Pixel coordinate grounding data:
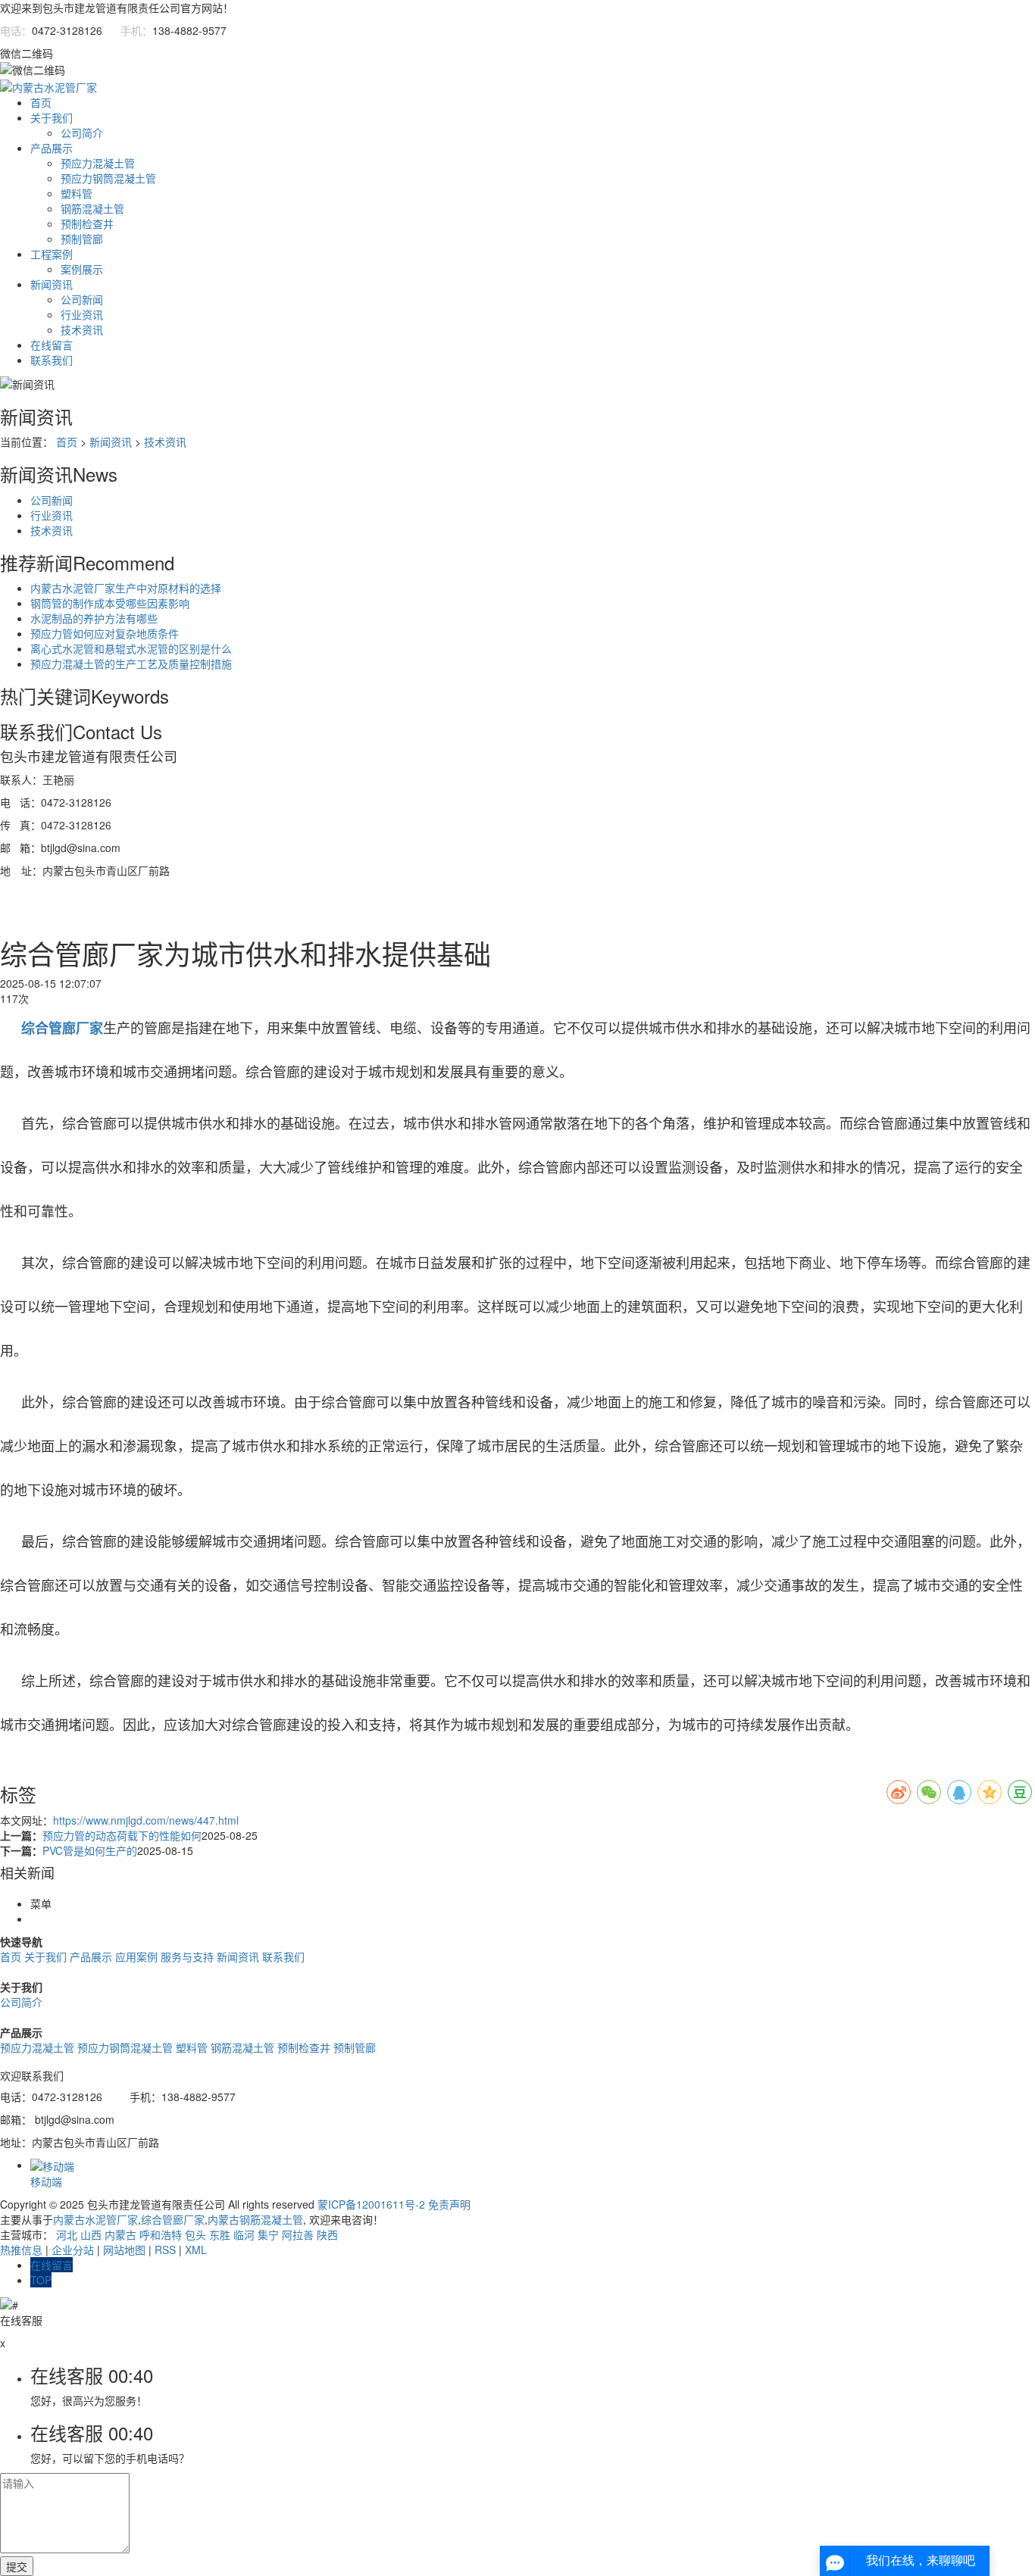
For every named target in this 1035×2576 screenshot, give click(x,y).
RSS (165, 2249)
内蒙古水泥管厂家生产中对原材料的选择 (125, 587)
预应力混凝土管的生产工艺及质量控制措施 (131, 663)
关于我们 (51, 117)
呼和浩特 (160, 2234)
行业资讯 (82, 314)
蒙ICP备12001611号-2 (371, 2204)
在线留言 (51, 344)
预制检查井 (87, 223)
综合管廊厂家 (173, 2219)
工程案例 (51, 253)
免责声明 (449, 2204)
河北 (66, 2234)
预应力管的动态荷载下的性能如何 (122, 1835)
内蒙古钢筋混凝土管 (255, 2219)
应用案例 (136, 1956)
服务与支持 (187, 1956)
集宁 (268, 2234)
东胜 (219, 2234)
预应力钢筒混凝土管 (108, 178)
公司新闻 (82, 299)
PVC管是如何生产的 (89, 1850)
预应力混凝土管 (98, 162)
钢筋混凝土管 (92, 208)
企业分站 (73, 2249)
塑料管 (76, 193)
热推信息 (21, 2249)
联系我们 (51, 359)
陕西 (327, 2234)
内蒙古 (120, 2234)
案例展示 (82, 268)
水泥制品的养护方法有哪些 (94, 618)
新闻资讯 (51, 284)
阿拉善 (298, 2234)
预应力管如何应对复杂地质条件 (104, 633)
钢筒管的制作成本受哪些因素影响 (109, 602)
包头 (195, 2234)
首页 (41, 102)
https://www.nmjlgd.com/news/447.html (146, 1820)
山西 (91, 2234)
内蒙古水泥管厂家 (95, 2219)
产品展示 (51, 147)
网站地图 (124, 2249)
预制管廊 (82, 238)
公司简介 (82, 132)
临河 (244, 2234)
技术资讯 (82, 329)
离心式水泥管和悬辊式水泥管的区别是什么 (131, 648)
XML (196, 2249)
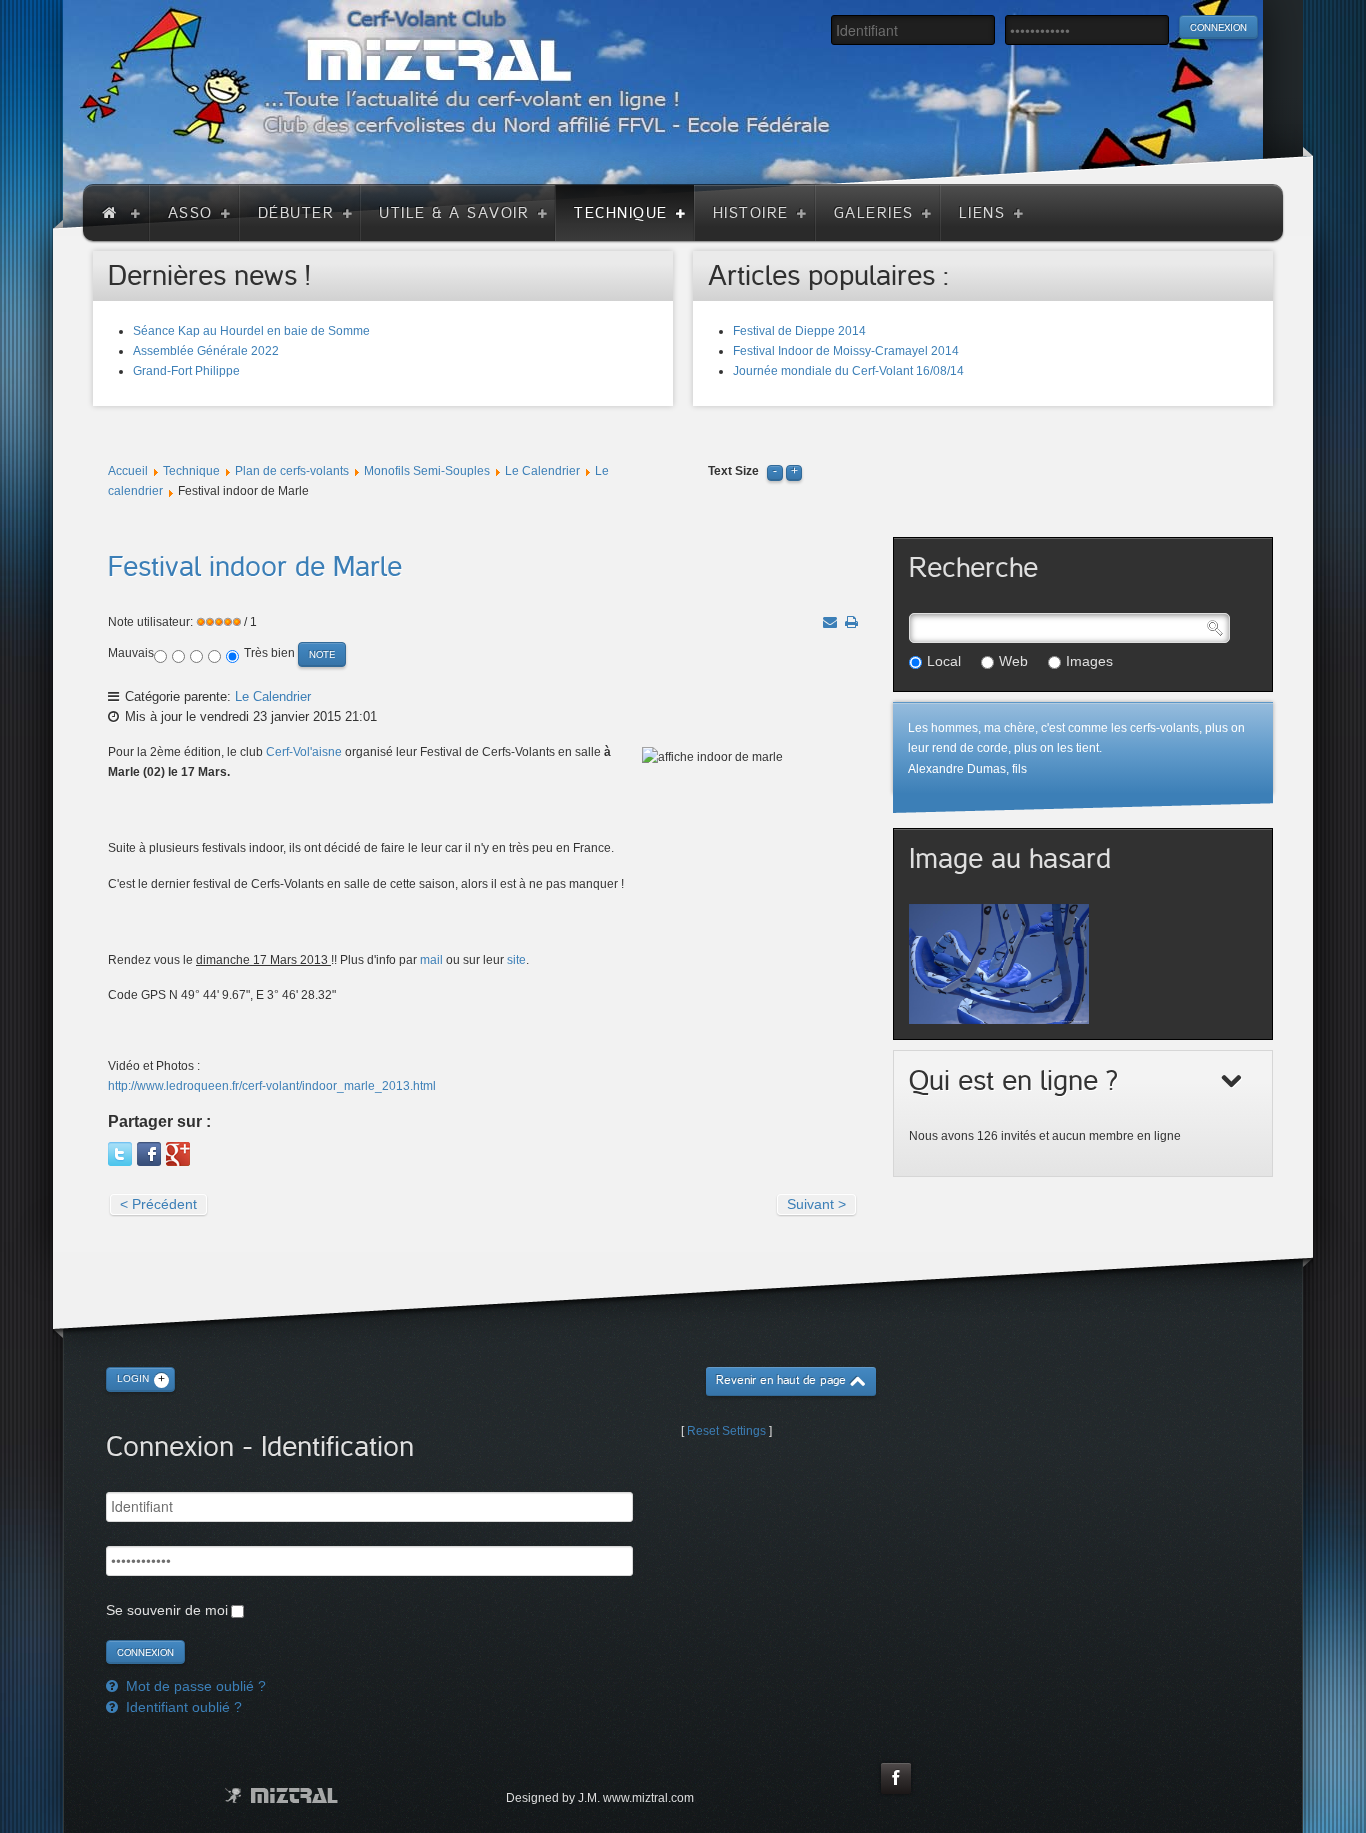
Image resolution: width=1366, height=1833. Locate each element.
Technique (191, 471)
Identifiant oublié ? (182, 1707)
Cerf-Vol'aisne (304, 752)
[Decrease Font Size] (775, 471)
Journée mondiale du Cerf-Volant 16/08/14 (848, 371)
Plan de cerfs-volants (292, 471)
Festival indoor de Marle (255, 567)
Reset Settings (726, 1431)
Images (1089, 661)
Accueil (128, 471)
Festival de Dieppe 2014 (799, 331)
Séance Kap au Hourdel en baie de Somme (251, 331)
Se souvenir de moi (167, 1610)
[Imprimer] (851, 622)
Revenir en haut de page (781, 1380)
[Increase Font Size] (794, 471)
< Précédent (158, 1204)
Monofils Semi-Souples (427, 471)
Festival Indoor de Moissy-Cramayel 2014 (846, 351)
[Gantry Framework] (281, 1795)
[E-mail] (830, 622)
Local (944, 661)
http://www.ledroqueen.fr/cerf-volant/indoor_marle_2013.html (272, 1086)
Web (1013, 661)
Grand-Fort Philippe (186, 371)
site (516, 960)
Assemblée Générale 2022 (206, 351)
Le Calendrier (542, 471)
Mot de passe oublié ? (194, 1686)
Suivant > (816, 1204)
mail (431, 960)
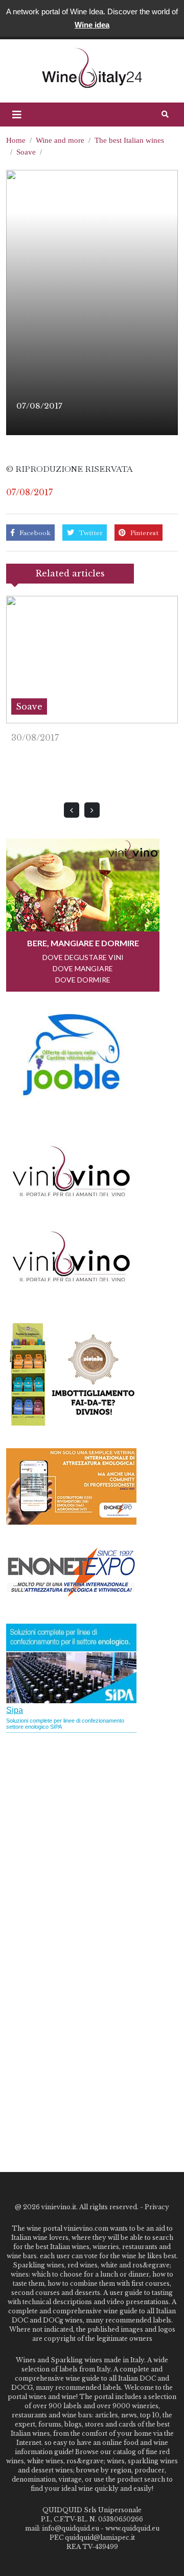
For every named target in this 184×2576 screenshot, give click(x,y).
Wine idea (92, 24)
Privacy (157, 2207)
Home (16, 140)
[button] (17, 115)
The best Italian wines (129, 140)
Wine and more (60, 140)
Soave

Action item: Using the records above, output an exact copy without any pictures.

Response to the task:
For every named target in this 1035×2576 screenshot, give click(x,y).
RSS (165, 2249)
内蒙古水泥管厂家生产中对原材料的选择 (125, 587)
预应力混凝土管的生产工艺及质量控制措施 (131, 663)
关于我们 (51, 117)
呼和浩特 (160, 2234)
行业资讯 (82, 314)
蒙ICP备12001611号-2 (371, 2204)
在线留言 (51, 344)
预制检查井 (87, 223)
综合管廊厂家 (173, 2219)
工程案例 (51, 253)
免责声明 (449, 2204)
河北 (66, 2234)
预应力管的动态荷载下的性能如何 (122, 1835)
内蒙古钢筋混凝土管 (255, 2219)
应用案例 (136, 1956)
服务与支持 (187, 1956)
集宁 (268, 2234)
东胜 (219, 2234)
预应力钢筒混凝土管 (108, 178)
公司新闻 (82, 299)
PVC管是如何生产的 (89, 1850)
预应力混凝土管 (98, 162)
钢筋混凝土管 (92, 208)
企业分站 (73, 2249)
塑料管 (76, 193)
热推信息 (21, 2249)
联系我们 (51, 359)
陕西 (327, 2234)
内蒙古 (120, 2234)
案例展示 (82, 268)
水泥制品的养护方法有哪些 (94, 618)
新闻资讯 (51, 284)
阿拉善 (298, 2234)
预应力管如何应对复杂地质条件 (104, 633)
钢筒管的制作成本受哪些因素影响 (109, 602)
包头 (195, 2234)
首页 (41, 102)
https://www.nmjlgd.com/news/447.html (146, 1820)
山西 (91, 2234)
内蒙古水泥管厂家 (95, 2219)
产品展示 (51, 147)
网站地图 (124, 2249)
预制管廊 (82, 238)
公司简介 (82, 132)
临河 (244, 2234)
技术资讯 (82, 329)
离心式水泥管和悬辊式水泥管的区别是什么 (131, 648)
XML (196, 2249)
Image resolution: width=1366, height=1833. Locate each element.
Technique (191, 471)
Identifiant oublié ? (182, 1707)
Cerf-Vol'aisne (304, 752)
[Decrease Font Size] (775, 471)
Journée mondiale du Cerf-Volant 16/08/14 (848, 371)
Plan de cerfs-volants (292, 471)
Festival indoor de Marle (255, 567)
Reset Settings (726, 1431)
Images (1089, 661)
Accueil (128, 471)
Festival de Dieppe 2014 (799, 331)
Séance Kap au Hourdel en baie de Somme (251, 331)
Se souvenir de moi (167, 1610)
[Imprimer] (851, 622)
Revenir en haut de page (781, 1380)
[Increase Font Size] (794, 471)
< Précédent (158, 1204)
Monofils Semi-Souples (427, 471)
Festival Indoor de Moissy-Cramayel 2014 (846, 351)
[Gantry Framework] (281, 1795)
[E-mail] (830, 622)
Local (944, 661)
http://www.ledroqueen.fr/cerf-volant/indoor_marle_2013.html (272, 1086)
Web (1013, 661)
Grand-Fort Philippe (186, 371)
site (516, 960)
Assemblée Générale 2022 (206, 351)
Le Calendrier (542, 471)
Mot de passe oublié ? (194, 1686)
Suivant > (816, 1204)
mail (431, 960)
For every named target in this 184×2576 screenshot, give click(x,y).
Wine idea (92, 24)
Privacy (157, 2207)
Home (16, 140)
[button] (17, 115)
The best Italian wines (129, 140)
Wine and more (60, 140)
Soave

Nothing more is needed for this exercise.